Pran Mukherjee is an engineer and programmer with a broad background and diverse experience. His expertise in silicon nanofabrication combined with advanced knowledge of space instrumentation enabled him to become the first researcher at the University of Michigan to merge the two disciplines to build space-based sensor components. His primary hardwareresearch interests are silicon process engineering, plasma etch technology, sensors, and alternative energy, and his software expertise lies in computer vision, machine learning, and web applications.

Dr. Mukherjee received a B.S.E. in Electrical Engineering from the University of Michigan in 1996. He spent the next seven years working on large-scale software engineering projects including, among others, a battlefield-scale target designator using synthetic aperture radar, a vehicle passenger detector for airbag deployment, an immersive 3D jetski simulator for the Coast Guard, and others. In 2004 he was the first student to graduate from the University of Michigan's experimental Master's of Engineering program in Integrated Microsystems. He went on to complete his M.S. ('05) and Ph.D. ('08) in Space and Atmospheric Science under Dr. Thomas Zurbuchen in the Solar-Heliospheric Research Group. He won two prestigious NASA Graduate Student Research Program grants as primary funding for the work, as well as an ancillary grant for laboratory funding.

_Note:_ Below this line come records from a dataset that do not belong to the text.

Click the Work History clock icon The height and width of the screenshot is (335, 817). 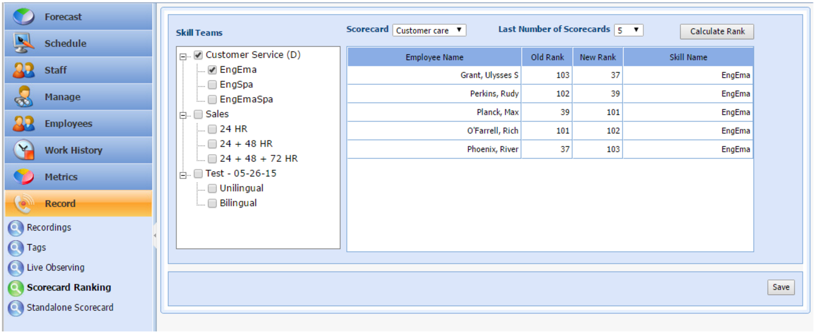[24, 150]
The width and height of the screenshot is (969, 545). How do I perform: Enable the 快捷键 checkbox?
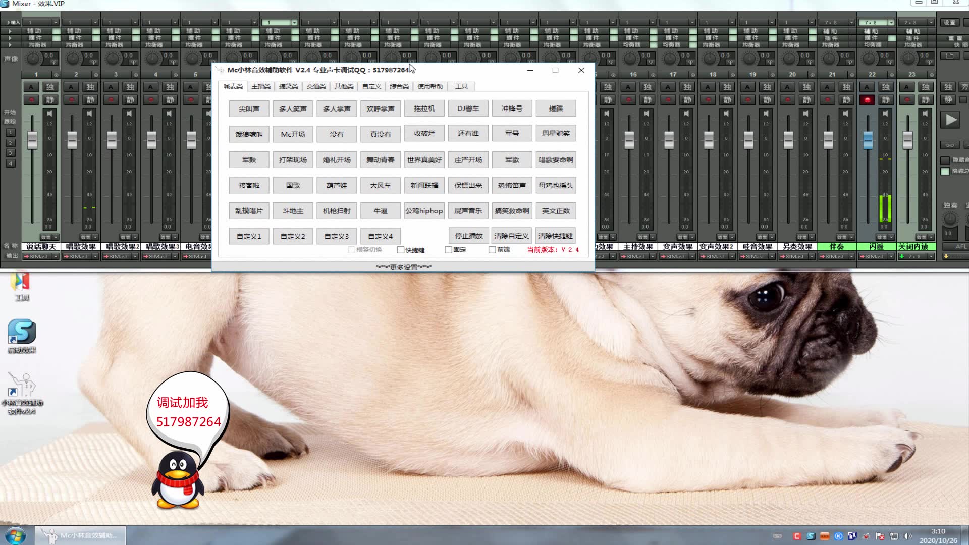[x=401, y=250]
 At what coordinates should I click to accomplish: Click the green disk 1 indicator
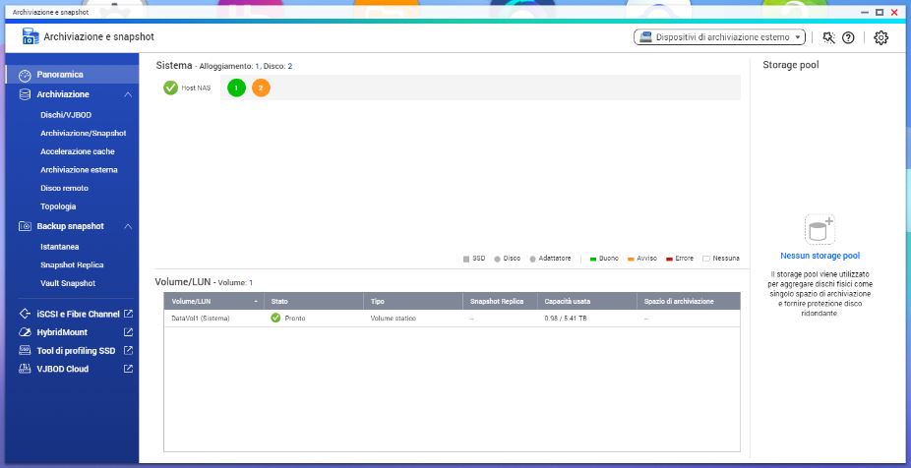236,88
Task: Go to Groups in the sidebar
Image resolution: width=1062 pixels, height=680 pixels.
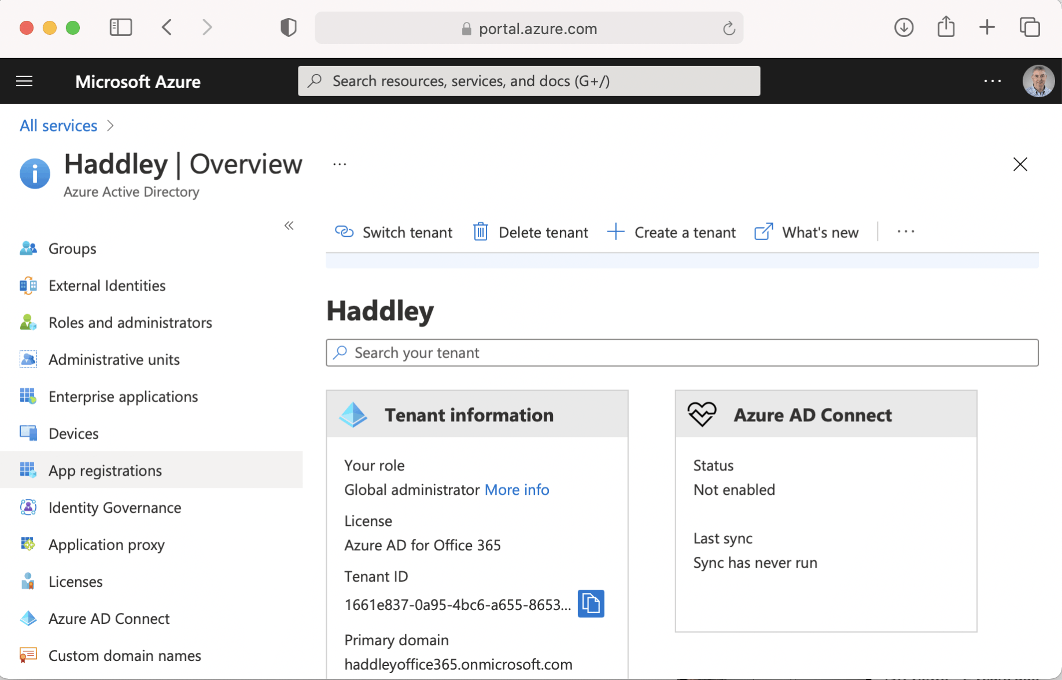Action: click(72, 248)
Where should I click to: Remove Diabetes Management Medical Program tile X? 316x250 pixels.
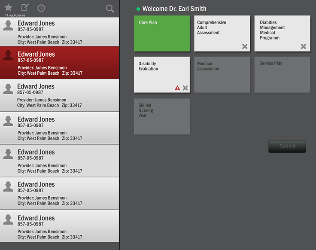(x=304, y=46)
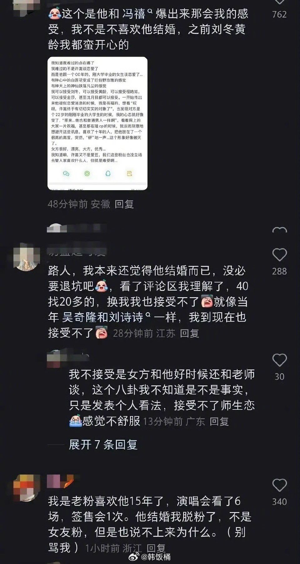Image resolution: width=300 pixels, height=564 pixels.
Task: Open the 吴奇隆和刘诗诗 search link
Action: [103, 317]
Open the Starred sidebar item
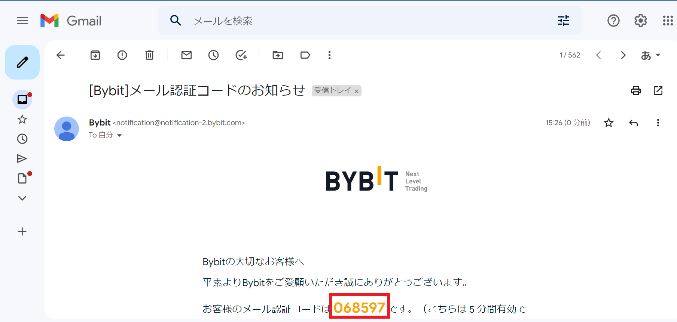The image size is (677, 322). [x=22, y=120]
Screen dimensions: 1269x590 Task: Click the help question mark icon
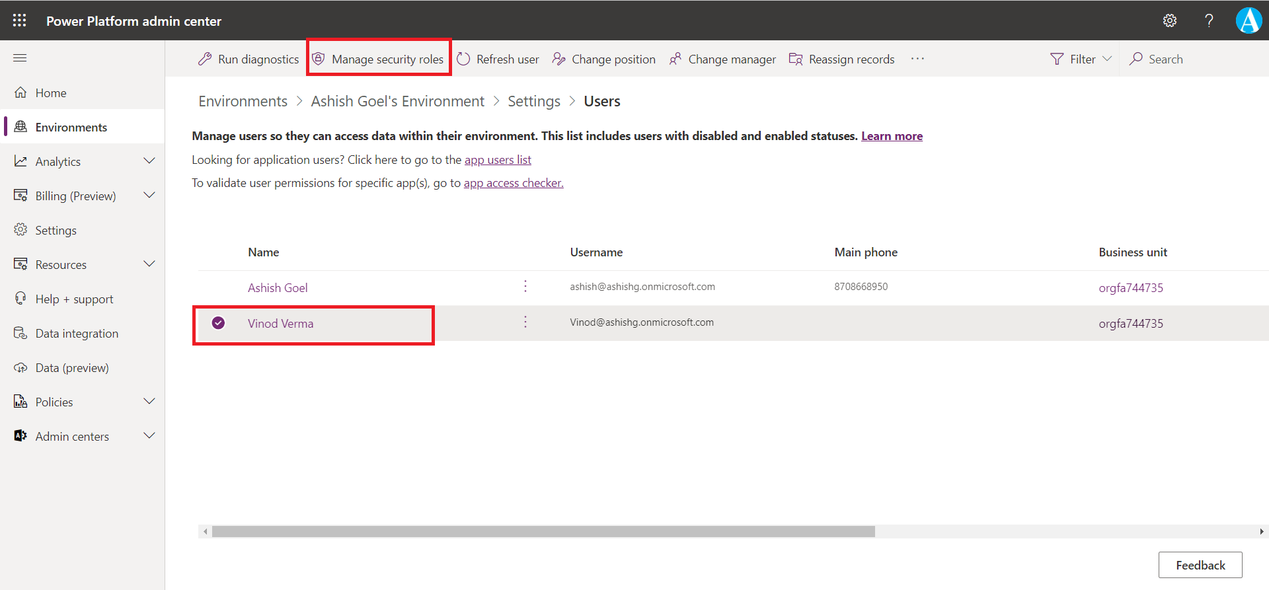tap(1209, 20)
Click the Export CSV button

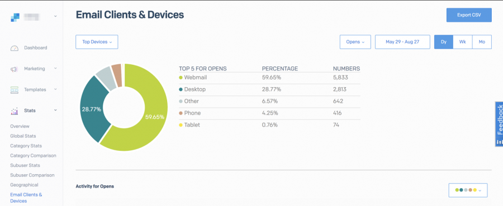click(469, 15)
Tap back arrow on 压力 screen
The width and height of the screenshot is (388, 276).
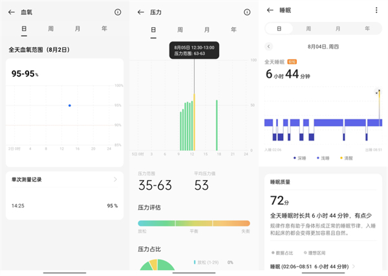(140, 12)
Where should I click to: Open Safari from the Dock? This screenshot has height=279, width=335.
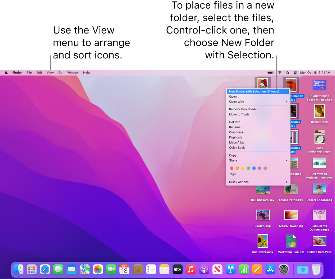tap(45, 269)
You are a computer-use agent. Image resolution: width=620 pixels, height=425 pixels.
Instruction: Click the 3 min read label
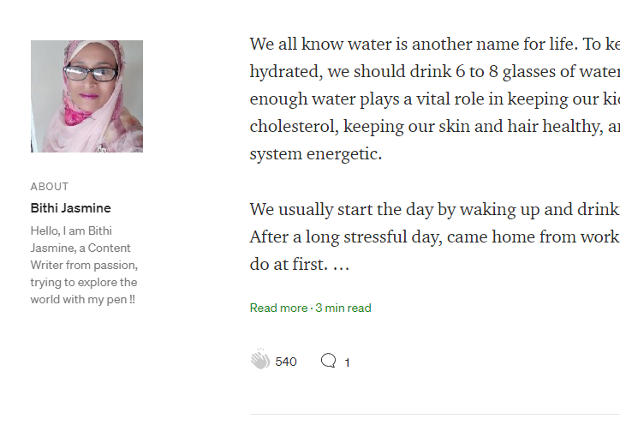point(343,308)
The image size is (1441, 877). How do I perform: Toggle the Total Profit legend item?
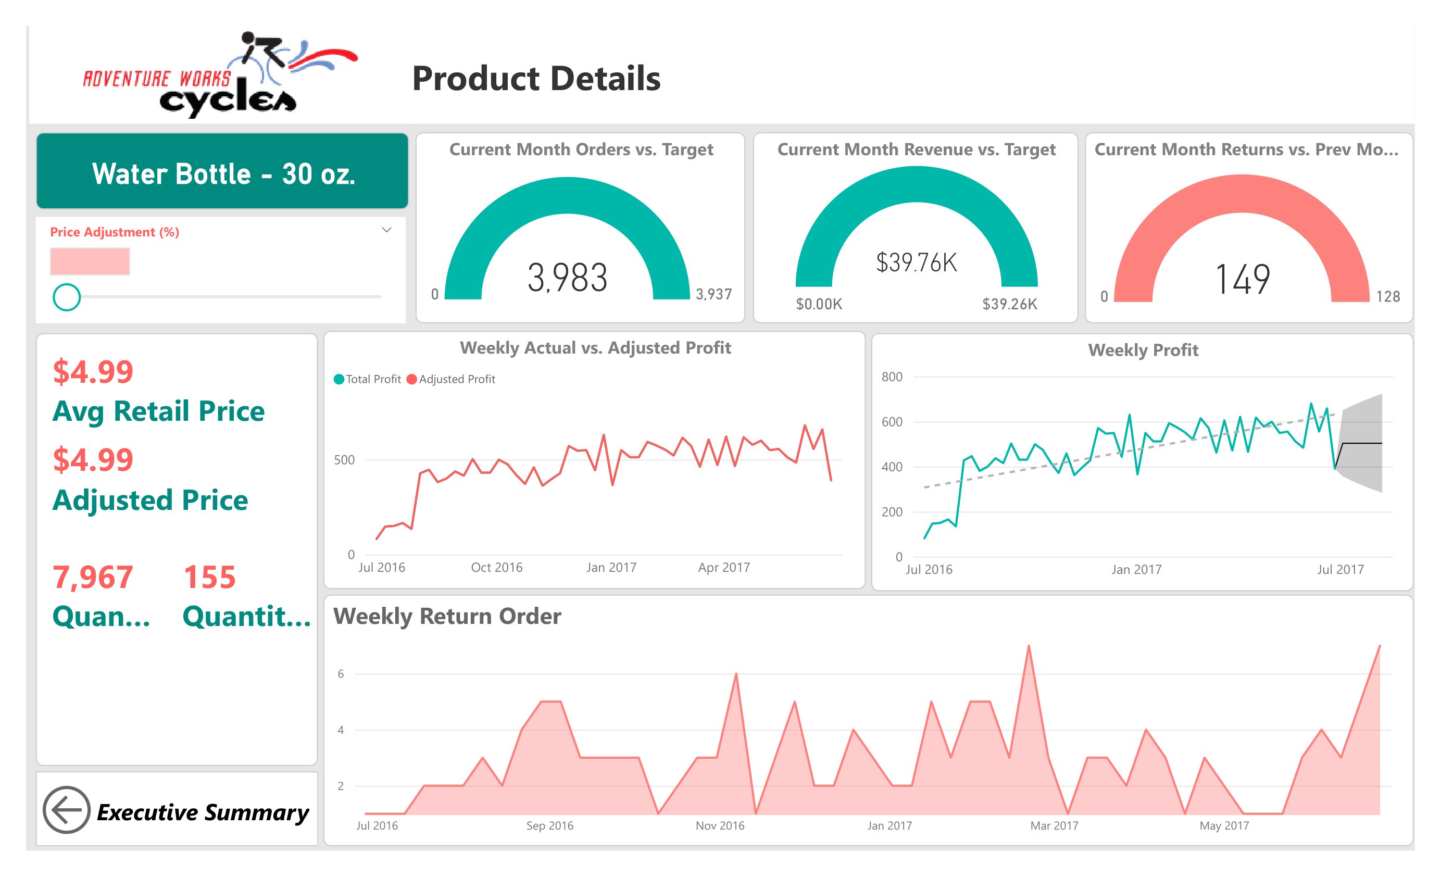367,379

His Ph.D. dissertation included the modeling of inner heliospheric pickup ion populations and examination of instrumentation necessary to measure them. Extremely efficient and mechanically robust filters are required to block the abundant vacuum ultraviolet light while allowing atoms and molecules through for measurement. Dr. Mukherjee designed, fabricated, and tested freestanding ultra-high aspect ratio silicon nanogratings as the first step toward such a filter. A subsequent NASA grant based on his research enabled the continuation of the project by other students with the intent of flying the gratings on the Solar Probe Plus mission in 2015.

Dr. Mukherjee's most recent research at MIT was an extension and amplification of his graduate work. He has achieved record-breaking geometries for his silicon nanogratings, nearly tripling the results obtained during his PhD research. In addition, he designed a process for an industrial study of quantum-dot enhanced solar cells on glass, created a technique to enable efficient cooling during the etching of thin membrane silicon devices, and has shouldered some of the duties of lab management for his group.

Since leaving MIT, Dr. Mukherjee has attained a lifetime registration with the United States Patent and Trademark Office, built a detector for human-scale motion in a Python-based home security application, and worked on two other web projects in Python/Django.